**REQUIREMENT**: When a line below contains the word "will", copy that line.

(Data items)
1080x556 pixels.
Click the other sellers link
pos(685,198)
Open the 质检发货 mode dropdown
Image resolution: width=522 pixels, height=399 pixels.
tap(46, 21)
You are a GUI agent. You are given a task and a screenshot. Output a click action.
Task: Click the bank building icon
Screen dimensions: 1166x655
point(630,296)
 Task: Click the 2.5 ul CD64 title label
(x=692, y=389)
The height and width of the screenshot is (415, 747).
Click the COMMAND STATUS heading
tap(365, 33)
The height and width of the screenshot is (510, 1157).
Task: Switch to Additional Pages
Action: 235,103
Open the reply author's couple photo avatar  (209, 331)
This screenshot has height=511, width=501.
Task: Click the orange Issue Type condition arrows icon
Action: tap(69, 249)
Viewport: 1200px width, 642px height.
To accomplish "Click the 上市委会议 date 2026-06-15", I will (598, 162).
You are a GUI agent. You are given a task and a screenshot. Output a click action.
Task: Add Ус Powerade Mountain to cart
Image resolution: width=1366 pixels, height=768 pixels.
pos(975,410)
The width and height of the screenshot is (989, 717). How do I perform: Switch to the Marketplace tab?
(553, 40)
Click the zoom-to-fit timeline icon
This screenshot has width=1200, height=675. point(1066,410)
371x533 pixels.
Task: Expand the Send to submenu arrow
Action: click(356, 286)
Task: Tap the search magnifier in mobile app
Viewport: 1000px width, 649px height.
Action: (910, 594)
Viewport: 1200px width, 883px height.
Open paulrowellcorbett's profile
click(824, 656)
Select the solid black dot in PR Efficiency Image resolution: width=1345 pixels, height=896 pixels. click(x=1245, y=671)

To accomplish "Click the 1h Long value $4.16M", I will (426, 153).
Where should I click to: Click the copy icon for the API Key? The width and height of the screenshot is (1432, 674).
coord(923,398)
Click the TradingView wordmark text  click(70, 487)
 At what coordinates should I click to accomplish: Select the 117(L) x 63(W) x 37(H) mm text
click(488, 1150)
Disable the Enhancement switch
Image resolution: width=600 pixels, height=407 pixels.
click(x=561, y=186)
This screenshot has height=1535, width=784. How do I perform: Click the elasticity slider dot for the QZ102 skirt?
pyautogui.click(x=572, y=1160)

**TASK SOLUTION**:
To accomplish "Click the 上市委会议 date 2026-06-15", I will (598, 162).
To accomplish "Click the 1h Long value $4.16M", I will (426, 153).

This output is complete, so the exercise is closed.